Lara K. Mahal is an American chemist who is the Canada Excellence Research Chair in Glycomics at the University of Alberta in Edmonton, Alberta, Canada. She is also a Professor of Chemistry at the University of Alberta. She is notable both for her pioneering work establishing lectin microarrays as a new technology for glycomics, her work on miRNA regulation of glycosylation and her graduate work with Carolyn R. Bertozzi on unnatural carbohydrate incorporation. Work in her laboratory focuses on understanding the role of carbohydrates in human health using systems- and chemical biology-based approaches

==Academia==
Mahal received her B.A. in Chemistry at the University of California, Santa Cruz in 1995. As an undergraduate, she worked on organic free radical chemistry in the laboratory of Professor Rebecca Braslau. In 1995, Professor Mahal joined the newly formed laboratory of Professor Bertozzi at the University of California, Berkeley where she worked on the incorporation of unnatural functionalized sialic acid derivatives onto the surface of cells. For this landmark work, Professor Mahal was awarded and American Chemical Society Medicinal Chemistry Pre-doctoral Fellowship. After graduating in 2001, Professor Mahal did postdoctoral research on neuronal exocytosis in the laboratory of Professor Jim Rothman at Memorial Sloan-Kettering Cancer Research Center. During this time Professor Mahal was a Jane Coffins Child Cancer Research Fellow.

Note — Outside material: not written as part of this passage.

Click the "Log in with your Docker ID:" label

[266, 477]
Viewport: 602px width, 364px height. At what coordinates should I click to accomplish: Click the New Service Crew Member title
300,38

In 2003, Mahal joined the faculty of the University of Texas at Austin as an Assistant Professor of Chemistry and Biochemistry. Tenured in 2009, she then joined the faculty of New York University as an Associate Professor of Chemistry in the Biomedical Chemistry Institute. She was promoted to Professor in 2016. In 2019, Mahal became the Canada Excellence Research Chair in Glycomics at the University of Alberta. Beyond the CERC, Mahal has received several major awards, including the Beckman Young Investigators Award (2004), an NSF Career Award (2007), the Sloan Foundation Fellowship (2008), the 2008 NIH Director's New Innovator Award and the Horace S. Isbell Award in Carbohydrate Chemistry (2017).